St. Pete police issue warning after cats mutilated
ST. PETERSBURG (FOX 13) - Police in St. Pete are warning residents after two cats were found mutilated in the city over the last few weeks.
The first case happened back on September 29, when the mutilated carcass of a cat was discovered in a front yard in the 4100 block of 17th Street N. The cat -- a neighbor's pet -- had been cleanly cut in half, police said.
"My neighbor said it looked like it was sawed in half - that's how clean a cut it was," Carole Hart told FOX 13 News, describing the neighborhood cat she called Oreo and fed on her front porch.
Then Thursday, in Shore Acres, a neighbor called John Karrer with another grisly discovery: Parts of Karrer's 19-year old cat named Princess, who he thinks was snatched and killed elsewhere.
"[They] killed her and then came back with some of her. Left me three parts - two legs and a head," Karrer said. "This was no random machete shots, somebody fileted her. I mean they took the parts clean."
St. Petersburg police spokesperson Yolanda Fernandez said the second case prompted an investigation.
"No, they're not the same neighborhoods but the two cases are similar in that somebody on purpose, specifically with some type of straight edge, mutilated these animals," Fernandez said.
The police are asking for information from the public, and advising pet owners to keep animals inside at night. Karrer agrees.
"At this point if you live in this neighborhood, probably good to keep your pets inside no matter how much they disapprove," he told FOX 13 News.
Hart said Oreo was one of 10 to 20 neighborhood cats, all of which disappeared at about the same time Oreo was killed.
"There's somebody very sick around here.

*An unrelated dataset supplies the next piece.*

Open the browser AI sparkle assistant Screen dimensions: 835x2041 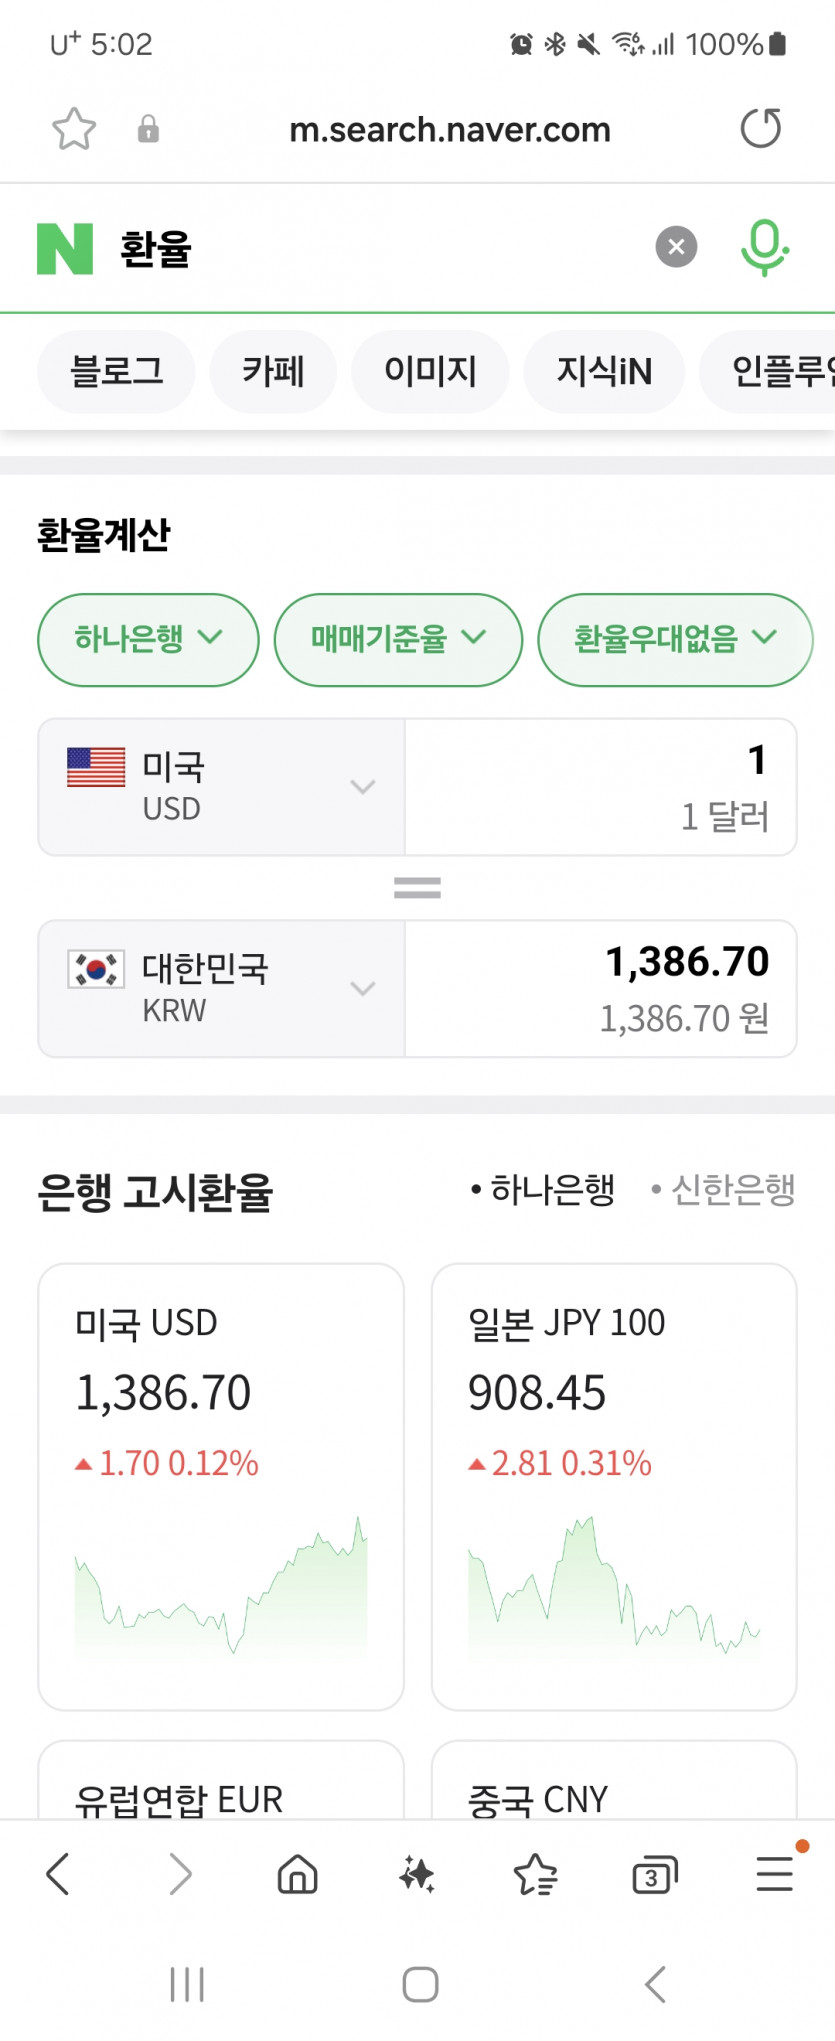click(x=417, y=1874)
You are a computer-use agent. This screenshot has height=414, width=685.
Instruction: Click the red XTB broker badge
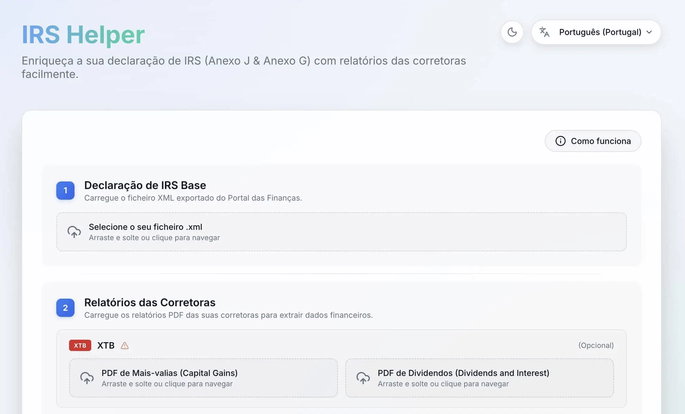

Oh my God. Scares me," she said.
Karrer shares her opinion of the unidentified offender. "This is not garden variety sick little boys, this is psychopathic," he said. "You're talking about somebody that's sick, seriously sick and he's out there and he's plotting the next one."
Anyone with information on these cases is asked to call the department's non-emergency number, 727-893-7780.